Cerfs de Virginie: quand les cultures deviennent leurs proies
Publié le 19 novembre 2025 à 12:41, modifié le 19 novembre 2025 à 15:03
Par: Patrick Giguère
Certains producteurs agricoles de la Baie-des-Chaleurs sont dépassés par l’explosion du nombre de cerfs de Virginie. Les dégâts dans les champs se multiplient et, pour plusieurs, les ravages sur les cultures deviennent considérables, au point où Québec a dû délivrer un permis spécial d’abattage ciblé pour limiter les dommages subis chez un producteur de Bonaventure.
Charmants dans les forêts, savoureux dans l’assiette, mais pour les agriculteurs et leurs champs, ces cerfs sont des invités indésirables.
« À la longue, cela entraîne d’importantes pertes de rendement dans les champs, ainsi que des problèmes de bris. Ce sont des coûts supplémentaires pour la ferme et pour l’agriculture en région. Ce n’est pas viable présentement », indique le copropriétaire de la Ferme Bourdages de Saint-Siméon-de-Bonaventure. « Ils mangent le feuillage des fraises, ils s’attaquent aux jardins, aux arbres fruitiers et aux cèdres. Ils mangent à peu près tout ce que les chevreuils consomment. Cela crée des problèmes pour les cultures en général », poursuit-il. L’entreprise familiale ne compte pas demander de permis spécial au gouvernement.
Les dommages causés aux cultures d’un producteur de la Baie-des-Chaleurs étaient devenus si importants — notamment par des cerfs sans bois — qu’un permis spécial a dû être délivré par le ministère de la Faune pour en abattre certains.
« À ma connaissance, c’est la première fois qu’on a besoin de recourir à ce type de permis », mentionne la biologiste à la Direction de la gestion de la faune Gaspésie-Les-Îles-de-la-Madeleine, Marie-Claude Richer. « On est allés les vérifier sur place, et l’agriculteur nous a montré qu’il avait mis en place toutes les mesures pour éviter que des dommages soient faits à sa production. On en était rendu là », confirme-t-elle.
Le permis délivré à l’entreprise agricole l’autorisait uniquement à prélever des cerfs sans bois sur les terres qu’elle exploite.
Comme il s’agit de terres privées et qu’un certain niveau de contrôle sanitaire devait être respecté, le propriétaire avait l’obligation de sélectionner lui-même les chasseurs et encadrer leurs activités.
« On a demandé au détenteur du permis de nous fournir les noms des chasseurs, puis nous avons vérifié auprès de la protection de la faune pour nous assurer qu’il s’agissait de chasseurs en règle », relate la biologiste.
« On sait ben qu’il va tout le temps avoir du monde qui va peut-être dire quelque chose de négatif là-dedans, mais c’est vraiment dans la réglementation et la Fédération n’a même pas d’affaire à se mêler de ça parce que ça fait partie vraiment des problématiques qui peuvent arriver », s’exclame le président de la Fédération québécoise des chasseurs et pêcheurs Gaspésie-Les-Îles, Alain Poitras.

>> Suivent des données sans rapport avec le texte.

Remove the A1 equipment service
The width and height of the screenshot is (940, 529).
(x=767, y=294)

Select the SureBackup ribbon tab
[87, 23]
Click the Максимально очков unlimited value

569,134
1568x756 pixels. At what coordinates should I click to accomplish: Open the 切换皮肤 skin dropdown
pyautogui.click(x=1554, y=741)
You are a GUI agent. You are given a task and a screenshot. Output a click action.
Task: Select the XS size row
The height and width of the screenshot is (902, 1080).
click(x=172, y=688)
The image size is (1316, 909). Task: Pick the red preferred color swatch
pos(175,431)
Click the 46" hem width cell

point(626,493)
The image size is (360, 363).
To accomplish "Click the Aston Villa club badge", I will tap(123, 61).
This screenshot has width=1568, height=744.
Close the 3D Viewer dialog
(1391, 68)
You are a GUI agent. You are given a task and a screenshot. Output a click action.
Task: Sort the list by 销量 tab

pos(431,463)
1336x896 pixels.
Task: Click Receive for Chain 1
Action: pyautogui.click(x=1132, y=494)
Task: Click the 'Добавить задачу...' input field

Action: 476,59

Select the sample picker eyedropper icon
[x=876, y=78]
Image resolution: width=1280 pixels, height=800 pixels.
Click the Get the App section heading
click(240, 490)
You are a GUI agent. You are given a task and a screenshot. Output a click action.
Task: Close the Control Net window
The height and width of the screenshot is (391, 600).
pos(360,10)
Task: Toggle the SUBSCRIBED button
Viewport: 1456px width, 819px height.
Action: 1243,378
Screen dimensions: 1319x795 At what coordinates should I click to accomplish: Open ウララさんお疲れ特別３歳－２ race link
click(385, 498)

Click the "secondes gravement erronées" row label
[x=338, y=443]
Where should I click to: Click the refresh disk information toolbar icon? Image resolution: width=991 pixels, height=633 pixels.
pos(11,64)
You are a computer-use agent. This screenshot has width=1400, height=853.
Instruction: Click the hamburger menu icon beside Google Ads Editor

Chaque chasseur pouvait prélever deux chevreuils.
La viande pouvait être conservée, mais les autorités ont suggéré de la donner aux banques alimentaires régionales.
L’agriculteur en question aura des comptes à rendre au ministère de la Faune.
« On va avoir un portrait de ce qui a été abattu, et nous avons hâte de voir l’effet l’été prochain, pour savoir s’il y aura une réduction des dommages », indique Marie-Claude Richer.
« On aimerait que le gouvernement mette en place un système pour contrôler ou réduire un peu l’impact des bêtes sur le territoire local », admet Jean-François Bourdages.
Après trois hivers cléments, le ministère de la Faune pourrait émettre, par tirage au sort, des permis de cerfs sans bois pour la zone 1 Sud lors de la saison de chasse 2026.
« J’envisage d’en émettre, mais ça va dépendre des résultats de la chasse de cette année et du début d’hiver qu’on va avoir », annonce la biologiste.
« Si la population le permet, je ne dis pas non à ça, mais ça va dépendre de la population », fait savoir Alain Poitras.
Puisqu’il s’agit d’un sujet sensible à leurs yeux, l’Union des producteurs agricoles de la Gaspésie–Les-Îles, ainsi que l’entreprise agricole qui a reçu un permis, n’ont pas souhaité accorder d’entrevues.